Photodamage and recovery of cyanobacteria
Cyanobacteria use light energy to perform oxygenic photosynthesis, converting CO2 and H2O into biomass. This process is driven by the photosynthetic reaction centers, photosystem I (PSI) and photosystem II (PSII), within the cyanobacterial internal thylakoid membrane system. Previous studies have shown that PSII becomes damaged due to its normal activities and upon acute exposure to excess light. In response to this photodamage, PSII must be constantly repaired by the cells.
Understanding how this photosynthetic processes work has been difficult using traditional ensemble approaches due to cell-cell heterogeneity. For example, in bulk culture, cells are exposed to a dynamic light environment that is a function of mixing, cell density, and cell state. To overcome this limitation, we have developed an automated imaging approach to film the growth of cyanobacterial cells using long-term, time-lapse, fluorescence microscopy, as well as software to analyze the resulting images.

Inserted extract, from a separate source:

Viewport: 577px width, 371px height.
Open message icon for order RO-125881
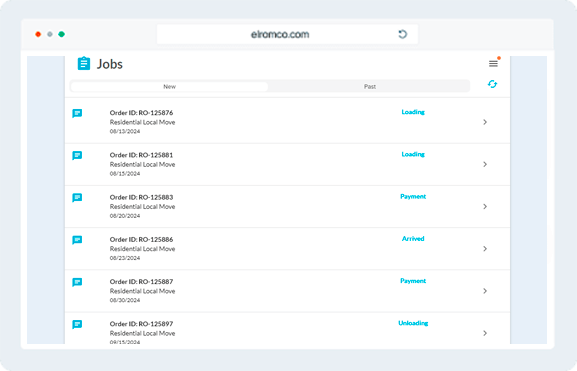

I recently expanded the capabilities of the platform to enable multiple bacterial strains to be filmed simultaneously under highly repeatable growth conditions. In short, cyanobacteria cells are irradiated using UV light. I then film the cells for 20 hours after irradiation to see if cells recover. Preliminary results have revealed the evidence of asymmetric survival; Some cells recover and continue to grow after irradiation, while their genetically identical siblings do not. This evidence suggests that photoprotection could depend on not just on genetic traits but also the physical state of the cell.
I am currently analyzing the collected data using machine learning algorithms to determine if physical factors, such as cell size or the state of the cell within its growth cycle, plays a determining role in avoiding irreversible damage.